Picture of health

Dwain Northey (Gen X)

There is apparently no greater picture of rugged masculine vitality than a 78-year-old man scheduling his third “annual” physical before Memorial Day. At this point, Donald Kankel’s Putty Hands Trump has had more checkups this year than most people have oil changes. Meanwhile, we are still being told with a straight face that he is the healthiest, strongest, most energetic human specimen to ever waddle into the Oval Office. Not just healthy for his age either. No, according to his orbit of devoted televangelists and spray-tanned disciples, he is basically an Olympic decathlete trapped inside the body of a guy who considers walking down a slight incline a hostile military operation.

And honestly, good for him. It takes commitment to maintain that level of mythology.
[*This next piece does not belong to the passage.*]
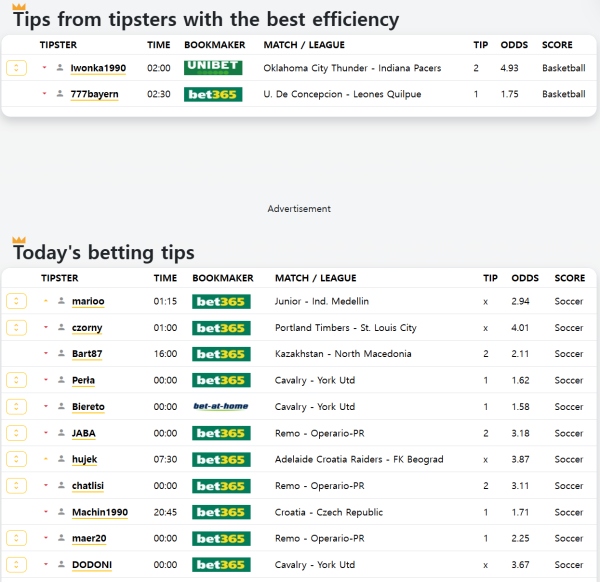The image size is (600, 582).
Task: Click bet365 logo in 777bayern row
Action: click(213, 94)
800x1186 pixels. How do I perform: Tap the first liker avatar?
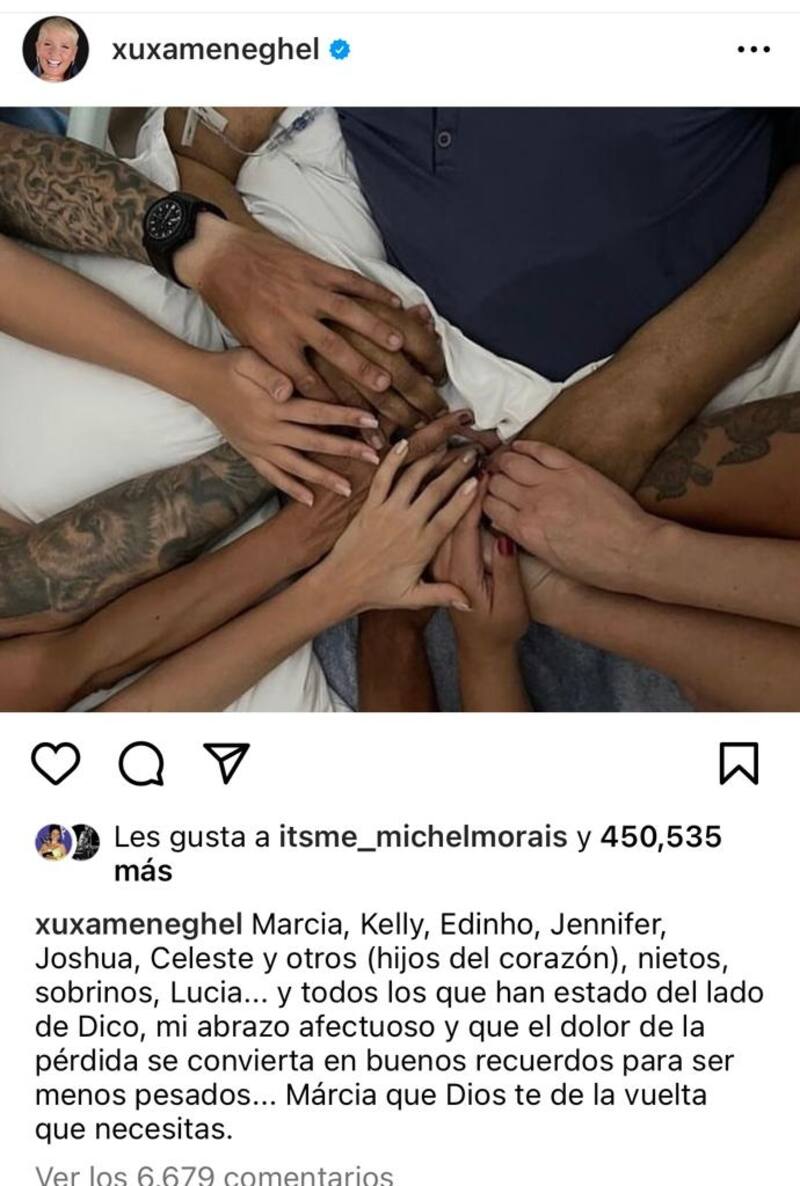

Most people hear “third annual physical in a single calendar year” and think maybe something might be medically noteworthy there. But not MAGA world. No, apparently this is what peak human performance looks like now. Frequent diagnostics. Constant monitoring. Enough lab work to qualify for airline rewards points. Somewhere there is a retirement community in Florida looking at his appointment schedule and saying, “Sir, you may be overdoing it.”

This is the same man whose supporters insist he possesses superhuman stamina while simultaneously watching him fall asleep during meetings, court proceedings, interviews, golf cart rides, and probably halfway through his own thoughts. There are toddlers with more sustainable energy reserves. Every public appearance now feels like your uncle insisting he is “still in great shape” moments before making a noise getting out of a recliner that sounds like a wooden ship breaking apart during a hurricane.
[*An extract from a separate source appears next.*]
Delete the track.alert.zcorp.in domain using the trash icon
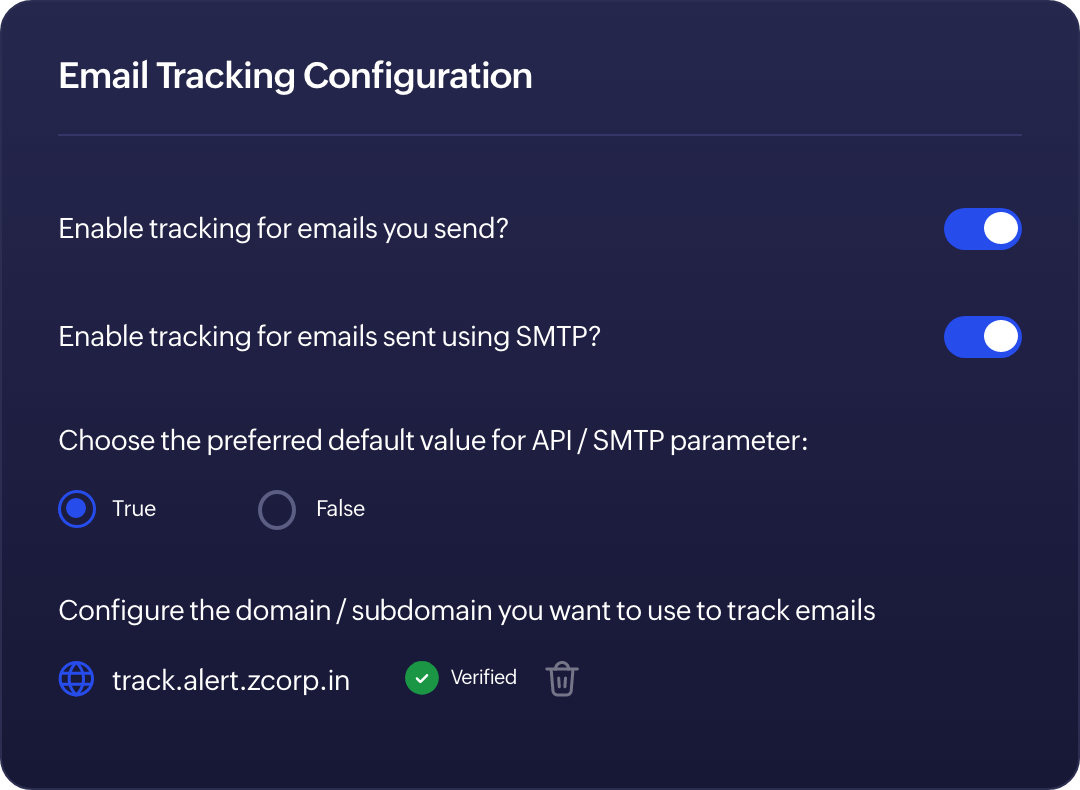Screen dimensions: 1080x790 pyautogui.click(x=561, y=678)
But we are all expected to ignore observable reality because reality has become deeply inconvenient. We are supposed to believe that a man fueled almost exclusively by rage, Diet Coke, fast food, and grievance is somehow the physical pinnacle of the human species. Apparently cardiovascular health can now be measured in Truth Social posts per minute.

And the doctors. Oh, the doctors. Every physical somehow reads like it was written by a North Korean state newspaper. “President Trump is the healthiest individual ever examined in the history of medicine. His arteries are carved from granite. His cholesterol fears him. Scientists remain baffled by his raw virility.” At this point I fully expect the next report to claim he has the resting heart rate of a silverback gorilla and bones forged from Cold War-era American steel.

Meanwhile, normal people over the age of seventy are being told to watch their sodium intake and maybe take a short walk after dinner. Trump appears to view exercise the same way medieval peasants viewed the plague: avoid at all costs and pray it passes by.

And yet the image persists because modern politics is no longer about evidence. It is about branding. Trump has marketed himself as strong for so long that millions of people simply refuse to process contradictory information even when it is wobbling directly in front of them on live television. If he had to ride a mobility scooter onto a debate stage tomorrow, half the country would insist it was actually an advanced tactical command vehicle designed by the military.

The truly amazing part is that this entire performance exists alongside the nonstop attacks on other politicians’ age and health. Everyone else gets scrutinized for blinking too slowly or coughing once during allergy season. But Trump could apparently undergo six “annual” physicals, take a nap in the middle of a national security briefing, and emerge from the experience hailed as the reincarnation of Teddy Roosevelt crossed with Captain America.

At this point, I am less interested in the actual medical reports and more interested in the logistics. Does he get a punch card? Is there a free sandwich after the fifth visit? Does the receptionist just keep his paperwork permanently on file now? Because three annual physicals before June feels less like preventative healthcare and more like your car mechanic gently trying to tell you the transmission is held together by hope and WD-40.

Still, we are told not to question the legend. This is peak vitality. This is masculine dominance. This is what ultimate endurance looks like in America now: a man who needs more medical supervision than a retirement village bingo tournament while being marketed as the physical equal of an NFL linebacker.

Sure. Absolutely. And I’m the healthiest man alive because I occasionally eat a salad near a treadmill.